Accessing memory below the stack on linux

This program accesses memory below the stack.
I would assume to get a segfault or just nuls when going out of stack bounds but I see actual data. (This is assuming 100kb below stack pointer is beyond the stack bounds)
Or is the system actually letting me see memory below the stack? Weren't there supposed to be kernel level protections against this, or does that only apply to allocated memory?
Edit: With 1024*127 below char pointer it randomly segfaults or runs, so the stack doesn't seem to be a fixed 8MB, and there seems to be a bit of random to it too.
#include <stdio.h>
int main(){
char * x;
int a;
for( x = (char *)&x-1024*127; x<(char *)(&x+1); x++){
a = *x & 0xFF;
printf("%p = 0x%02x\n",x,a);
}
}
Edit: Another wierd thing. The first program segfaults at only 1024*127 but if I printf downwards away from the stack I don't get a segfault and all the memory seems to be empty (All 0x00):
#include <stdio.h>
int main(){
char * x;
int a;
for( x = (char *)(&x); x>(char *)&x-1024*1024; x--){
a = *x & 0xFF;
printf("%p = 0x%02x\n",x,a);
}
}
When you access memory, you're accessing the process address space.
The process address space is divided into pages (typically 4 KB on x86). These are virtual pages: their contents are held elsewhere. The kernel manages a mapping from virtual pages to their contents. Contents can be provided by:
A physical page, for pages that are currently backed by physical RAM. Accesses to these happen directly (via the memory management hardware).
A page that's been swapped out to disk. Accessing this will cause a page fault, which the kernel handles. It needs to fill a physical page with the on-disk contents, so it finds a free physical page (perhaps swapping that page's contents out to disk), reads in the contents from disk, and updates the mapping to state that "virtual page X is in physical page Y".
A file (i.e. a memory mapped file).
Hardware devices (i.e. hardware device registers). These don't usually concern us in user space.
Suppose that we have a 4 GB virtual address space, split into 4 KB pages, giving us 1048576 virtual pages. Some of these will be mapped by the kernel; others will not. When the process starts (i.e. when main() is invoked), the virtual address space will contain, amongst other things:
Program code. These pages are usually readable and executable.
Program data (i.e. for initialised variables). This usually has some read-only pages and some read-write pages.
Code and data from libraries that the program depends on.
Some pages for the stack.
These things are all mapped as pages in the 4 GB address space. You can see what's mapped by looking at /proc/(pid)/maps, as one of the comments has pointed out. The precise contents and location of these pages depend on (a) the program in question, and (b) address space layout randomisation (ASLR), which makes locations of things harder to guess, thereby making certain security exploitation techniques more difficult.
You can access any particular location in memory by defining a pointer and dereferencing it:
*(unsigned char *)0x12345678
If this happens to point to a mapped page, and that page is readable, then the access will succeed and yield whatever's mapped at that address. If not, then you'll receive a SIGSEGV from the kernel. You could handle that (which is useful in some cases, such as JIT compilers), but normally you don't, and the process will be terminated.

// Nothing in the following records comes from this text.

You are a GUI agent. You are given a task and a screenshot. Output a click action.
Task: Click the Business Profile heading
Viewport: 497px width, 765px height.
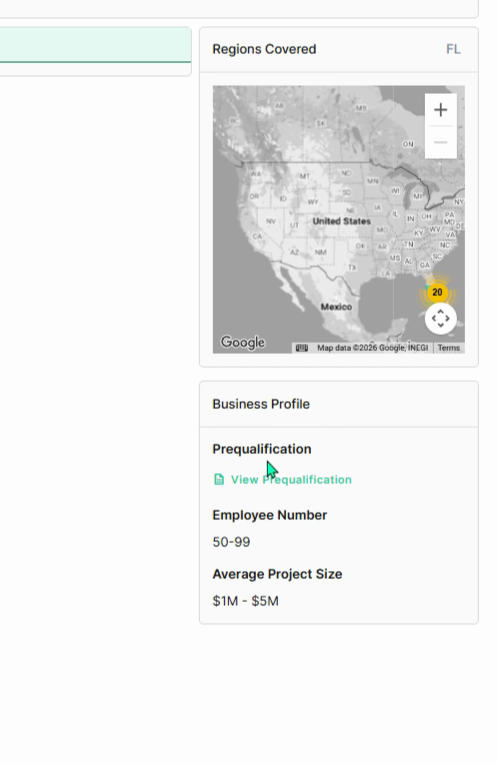261,404
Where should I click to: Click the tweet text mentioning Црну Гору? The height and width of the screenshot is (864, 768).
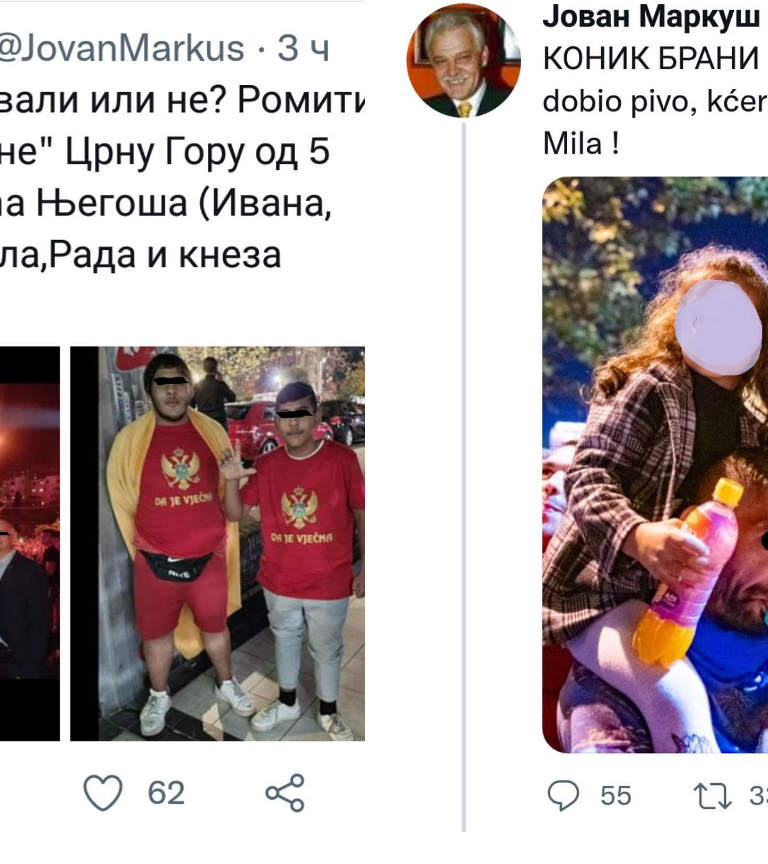(x=165, y=152)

As noted above, due to ASLR, if you do this in a program and run the program several times then you'll get non-deterministic results for some addresses.
There is usually quite a bit of accessible memory below the stack pointer, because that memory is used when you grow the stack normally. The stack itself is only controlled by the value of the stack pointer - it is a software entity, not a hardware entity.
However, system code may assume typical stack usage. I. e., on some systems, the stack is used to store state for a context switch, while a signal handler runs, etc. This also depends on whether the hardware automatically switches stack pointers when leaving user mode. If the system does use your stack for this, it will clobber the data you stored there, and that can really happen at every point in your program.
So it is not safe to manipulate stack memory below the stack pointer. It's not even safe to assume that a value that has successfully been written will still be the same in the next line code. Only the portion above the stack pointer is guaranteed not to be touched by the runtime/kernel.
It goes without saying, that this code invokes undefined behavior. The pointer arithmetic is invalid, because the address &x-1024*127 is not allocated to the variable x, so that dereferencing this pointer invokes undefined behavior.
This is undefined behavior in C. You're accessing a random memory address which, depending on the platform, may or may not be on the stack. It may or may not be in memory this user can access; if not you will get a segfault or similar. There are absolutely no promises either way.
Actually, it's not undefined behaviour, it's pretty well defined. Accessing memory locations through pointers is and was always defined since C is as close to the hardware as it can be.
I however agree that accessing hardware through pointers when you don't know exactly what you're doing is a dangerous thing to do.
Don't Do That. (If you're one of the five or six people who has a legitimate reason to do this, you already know it and don't need our advice.)
It would be a poor world with only five or six people legitimately programming operating systems, embedded devices and drivers (although it sometimes appears as if the latter is the case...).
This is undefined behavior in C. You're accessing a random memory address which, depending on the platform, may or may not be on the stack. It may or may not be in memory this user can access; if not you will get a segfault or similar. There are absolutely no promises either way.
Don't Do That. (If you're one of the five or six people who has a legitimate reason to do this, you already know it and don't need our advice.)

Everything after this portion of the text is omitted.